Barad: “Robotics as a whole is so exciting and holds so much promise, but some of the research is not as exciting as we’d like in terms of what is the true value of robotics. [In] the orthopedic space you’re starting to see real value in much more consistent outcomes. For total knee replacement, patients with Mako are 10% less likely to have postoperative pain, which is a huge issue for arthroplasty surgeons. It’s very exciting to me as a surgeon. My goal is how do we get more people to use these technologies and how do we get them to use them correctly. My concern is that when we do these studies or if we’re doing a clinical trial for a new technology, if you’re not fully trained on it you’re not actually going to realize the full value of the technology. And then you may misinterpret in a clinical study or a clinical trial that it didn’t work, it wasn’t better than the way we used to do things, when in fact the people that were doing it weren’t fully trained on it. And we saw that with Ardian, which was acquired by Medtronic and is still shelled for renal denervation. When they did a postmortem on the clinical trial, the issue is that there was a lack of training of the providers that were enrolling patients and operating on them. So this is a huge issue that affects every part of care delivery and I think is one of the bottlenecks to the explosion in technology that is waiting for us to improve value for all patients.”
Vincent: “If you go away from early-stage learning in a residency fellowship and think about tenured surgeons acquiring a new skill — using a robot — that can in some cases have a demonstrable positive impact on patient outcomes, but it’s interfering with the OR flow often. And there’s a relearning that needs to happen there. There’s a technical setup piece that needs to happen. And of course, that’s across an enormous group of individuals, not just the physicians themselves or the surgeon. You’ve got the supporting staff, the team, the tech, etc. who all need to understand that on a rolling basis. Finding ways to digitize that to increase the velocity of skills acquisition in that space for me has really been exciting.”

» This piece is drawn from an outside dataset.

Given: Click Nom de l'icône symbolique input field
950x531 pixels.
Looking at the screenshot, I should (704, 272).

How surgical robotics can help address hospital staffing shortages
Alvarez: “Laparoscopy is really a spectrum. On one side, you have traditional laparoscopy where the surgeon and the OR staff have dispersed instruments between them and they’re working in concert to try to achieve a goal. On the other end of the spectrum you have telerobotic systems like da Vinci, large, complex systems. They have 60-plus procedure learning curves and they’re quite expensive. There’s nothing in between. That’s where Moon Surgical comes in. … We’ve really created this new category of robotic surgery that enhances existing laparoscopic tools and techniques and really changes the equation for surgeons and hospitals and patients, and really helps improve the bottom line of facilities as well. In the operating room, we allow the surgeon to have complete control over all the instruments and not have to rely on some other team members. And so the byproduct of the system design is the need to have one less person, and that’s incredibly important in today’s world. We lost over one million healthcare jobs in the first year of the pandemic.”

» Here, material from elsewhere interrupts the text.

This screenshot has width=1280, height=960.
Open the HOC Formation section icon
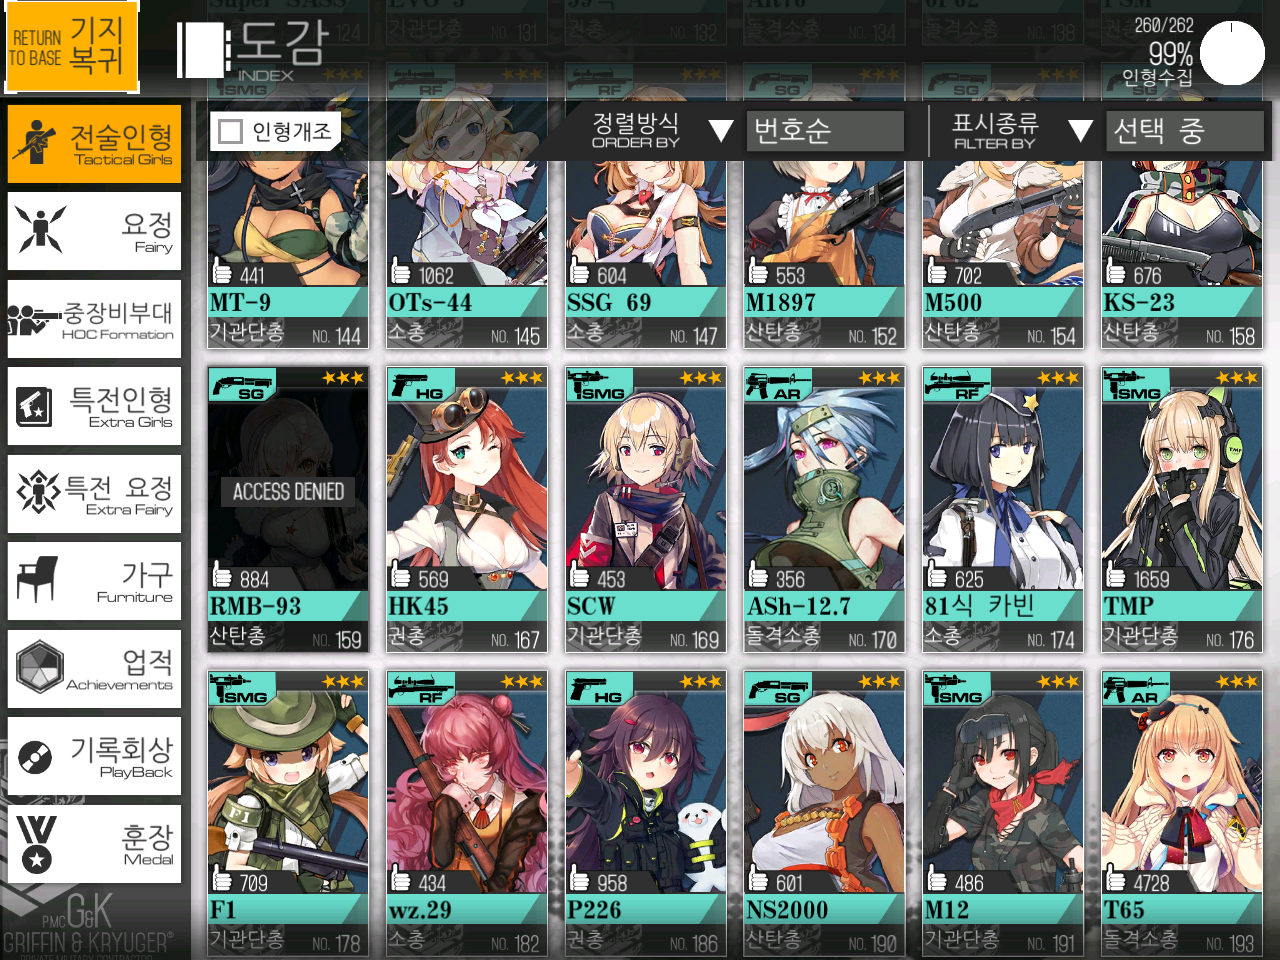pos(34,320)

Cohen: “We ask all the time, ‘How can Stryker contribute to OR efficiency?’ Having a plan set prior to the surgery actually helps reduce the mental anguish [for a surgon of] what implant am I going to use, what size? You’re walking in pretty comfortably. We’re actually seeing ORs have more procedures per day, and efficiencies are actually able to get more income out of the same operating room. Now the next question becomes, can we reduce a nurse in the OR with some automation and address the high cost of nursing and address the nursing shortage? We’re looking at that related to workflow, but improved outcomes come first.”